There’s plenty of it. I mean, at least Duffy’s straight up with us. He doesn’t waste a lot of time complicating things with character development or motivation, opting for plenty of vicious gunfights, mobsters puking their mobster lines all over the screen and slow motion shootouts circa 1997. In fact, it’s the same goddamn movie. Duffy is ruining his own classic — and himself by association, I don’t even know how that’s possible — for what will probably end up buying him four lotto tickets and a two minute lap dance at Melonshakers, pants on hands off.
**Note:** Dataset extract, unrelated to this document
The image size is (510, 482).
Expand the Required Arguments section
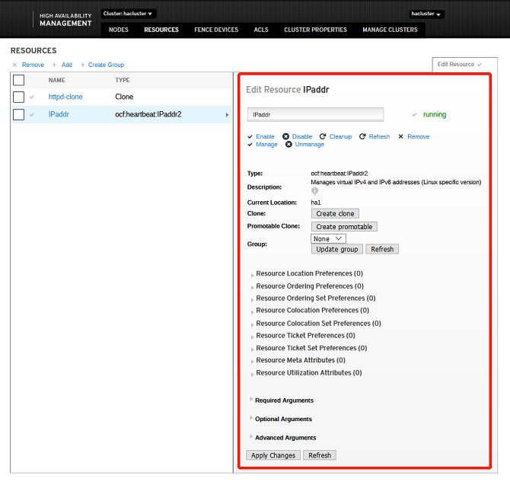coord(251,400)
All Saints Day will appease the cult following that made it possible. Chances are, if you liked the first, this’ll do the trick. Many fans have already touted the sequel as better than the original. This, sadly, can only be attributed to the fact that Duffy had more money and better effects to create the same movie. The only problem with the fatter budget and higher expectations is that they get in the way of Duffy’s directorial saving grace, the fact that he doesn’t take himself seriously, shamelessly throwing in gems like “Let’s do some gratuitous violence” and “This ain’t rocket surgery.” The goofy amateurism we saw in the first film would really have come in handy during the second film’s more homophobic and racist moments. But hey, potato tomato.
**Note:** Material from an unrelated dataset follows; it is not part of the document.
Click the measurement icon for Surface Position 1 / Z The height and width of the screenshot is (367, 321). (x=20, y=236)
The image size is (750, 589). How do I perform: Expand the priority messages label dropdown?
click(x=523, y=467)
Fortunately, all this is completely beside the point. Remember, at first glance, the original sucked too. A cult classic ages with time. You have to let enough people hate it to let a disgusting pile of shit like Boondock Saints II mature and become another chapter in the cinematic book of bloody glory. This was a film made for the fans, not the critics, so there’s no reason to pretend otherwise. Halfway through the film, you accept the fact that the dialogue and acting aren’t going to improve and the painfully heavy-handed direction ain’t goin’ nowhere. At that point you can begin to appreciate its hokey appeal, absurdity and gratuitous violence. So I guess Boondock Saints II has all the right ingredients to garner another cult following. The sequel acts as a sequel should. It makes a bunch of awkward “jokes” related to the first movie to appease fanboys and leaves a gaping hole that can only be filled with — could it be? — a third film. It’s a fun movie. Not art, not melodrama, just bloody, goofy fun. Take your parents.